Not only documents and information are in the crosshairs of trojan attacks. In the same way, or even more, attempts are made to steal the secret encryption keys themselves. The victims of such attacks often consider themselves in deceptive security: While they encrypt all email communication with GnuPG, the attacker, which gained access to the private key (and if need be the password, it is protected with), can easily decrypt everything – even communication, that was transmitted before he gained access to the key.
If encryption needs to be highly reliable, the encryption process itself must not take place on a system, the attacker can gain access to. That’s why the GnuPG private keys in Discreete Linux are stored inside the so called Cryptoboxes (see section “Features”). As the keys are only accessible in Discreete Linux’s isolated offline environment, they of course can not be used by an email program like Thunderbird/Eenigma. In the Discreete workflow, files containing the messages are encrypted locally and later on sent as an email attachment from a computer with internet-access. When receiving encrypted messages, the process goes vice versa: The attachments have to be brought into the Discreete environment and can be decrypted and stored there – out of the trojans reach. The inconvenience compared to using the keys on the email computer itself is obvious. But if your physical integrity, freedom or even life depend on trustworthy encryption, a small inconvenience is certainly acceptable.
Common GnuPG frontends like Seahorse are not designed to work this way. That’s why the Discreete Linux project developed it’s own GnuPG frontend, to make the workflow easier for the users.
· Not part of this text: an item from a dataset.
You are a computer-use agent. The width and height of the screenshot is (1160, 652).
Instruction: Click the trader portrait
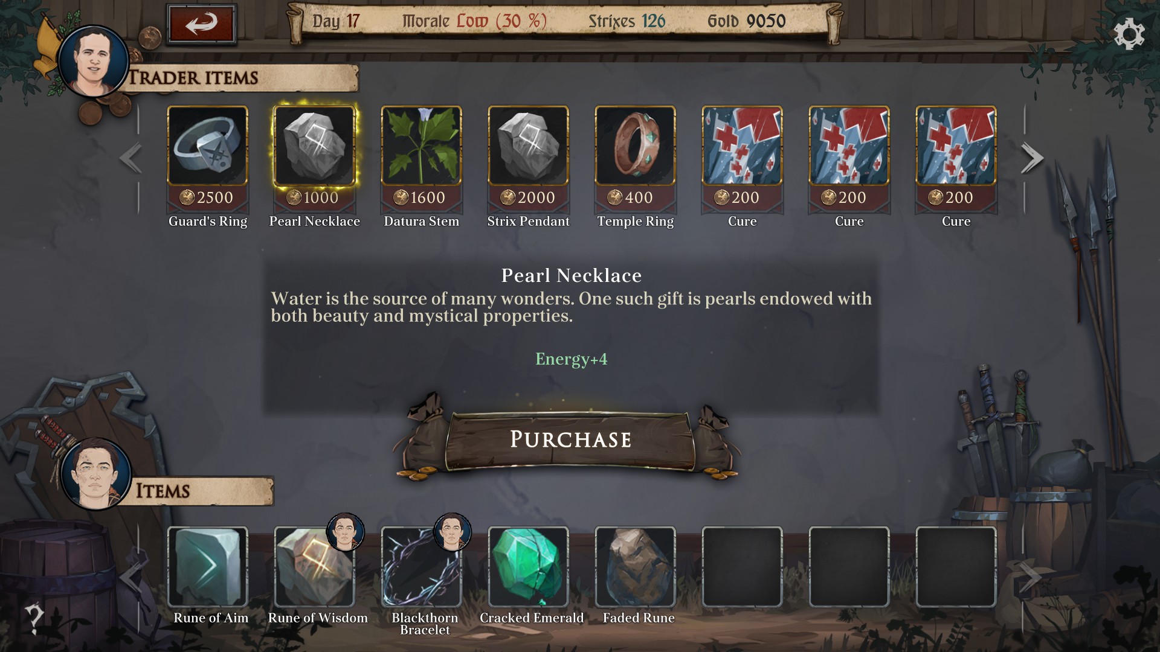point(93,62)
Also it is one of the most functional GnuPG frontends existing.
If you until now have used GnuPG on a computer connected to the internet and are concerned that it might have been infected with trojan software, you maybe want to generate a new pair of keys and stop using the old one.
This is the most obvious usecase: Sensitive data is stored and edited only inside the Cryptobox, which in turn is only opened in the secure, isolated Discreete Linux system. This way attacks with trojan software have no opportunity, to access your data. For exchanging (encrypted) messages and documents with other people, see the tab “SECURE GNUPG EN-/DECRYPTION ENVIRONMENT”
If you run an OpenSSL Certification Authority or use GnuPG to create digital signatures, e.g. to prove the integrity of software packages, other people rely on the trustworthiness of your signatures.
Therefore the integrity of your private key(s) is a very high value. If an attacker gains access to your private key (and the related password), he could e.g. sign and distribute manipulated software in your name and all users would trust it, because it would have your correct signature. Or he could issue fake certificates in your CA’s name to intercept other users SSL connections.
But the problem actually starts earlier, namely when the signing key is generated. Incidents like the introduction of the Dual EC DRBG Cryptotrojan by the NSA show, that attackers want to force victims to generate weak keys that can easily be broken. Therefore private keys have to be generated in a trustworthy environment with verified software. And should, in the best case, never leave that trusworthy, protected environment.
Discreete Linux’s Cryptoboxes provide both: A secure environment and all open source software needed, to generate the keys – and a secure environment to store the keys in and process the signing of files or certificates itself.